REQUIREMENT.
The records that follow should be returned exactly, pictures excluded.

RECORDS TO PROCESS.
++++++

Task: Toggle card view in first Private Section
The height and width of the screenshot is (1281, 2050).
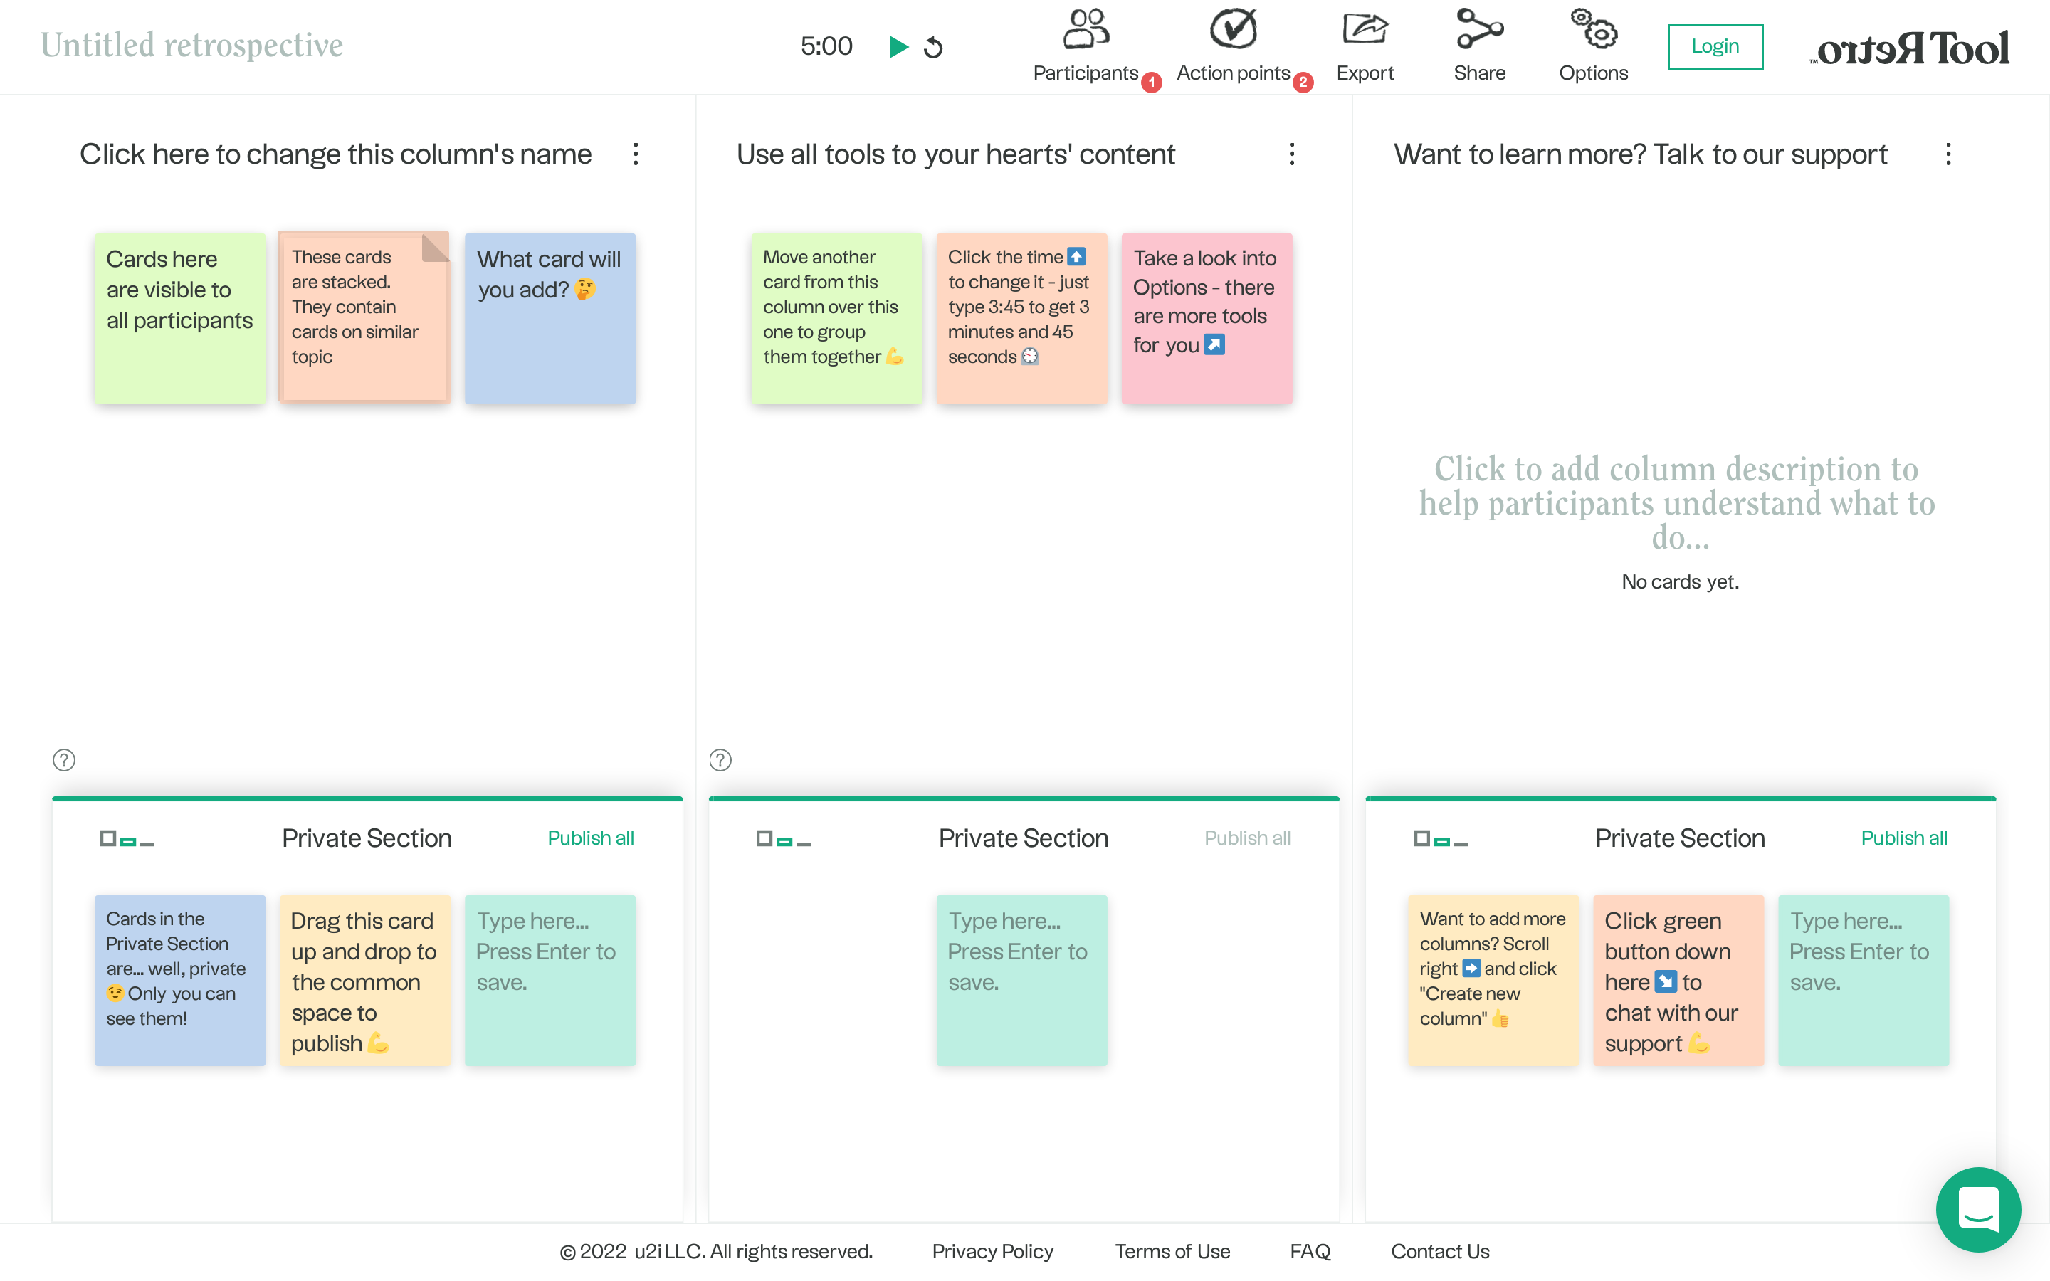Action: [127, 840]
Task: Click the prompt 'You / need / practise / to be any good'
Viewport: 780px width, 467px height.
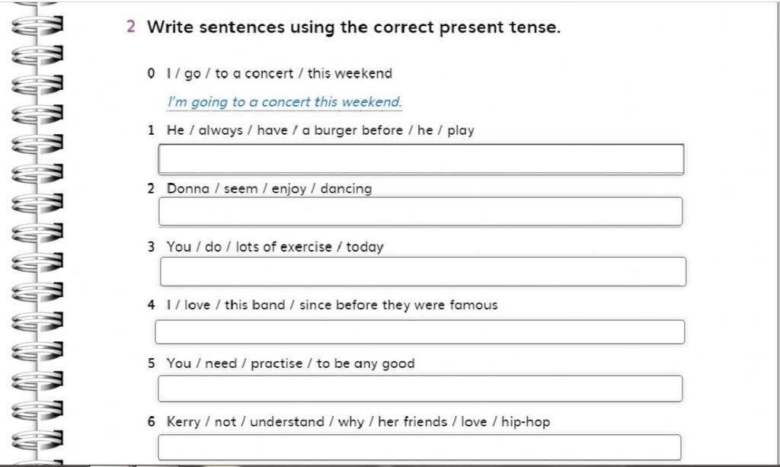Action: point(290,363)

++++++

ANSWER SPACE.
Task: Toggle card view in first Private Section
The height and width of the screenshot is (1281, 2050).
Action: [127, 840]
Task: Click the prompt 'You / need / practise / to be any good'
Viewport: 780px width, 467px height.
Action: point(290,363)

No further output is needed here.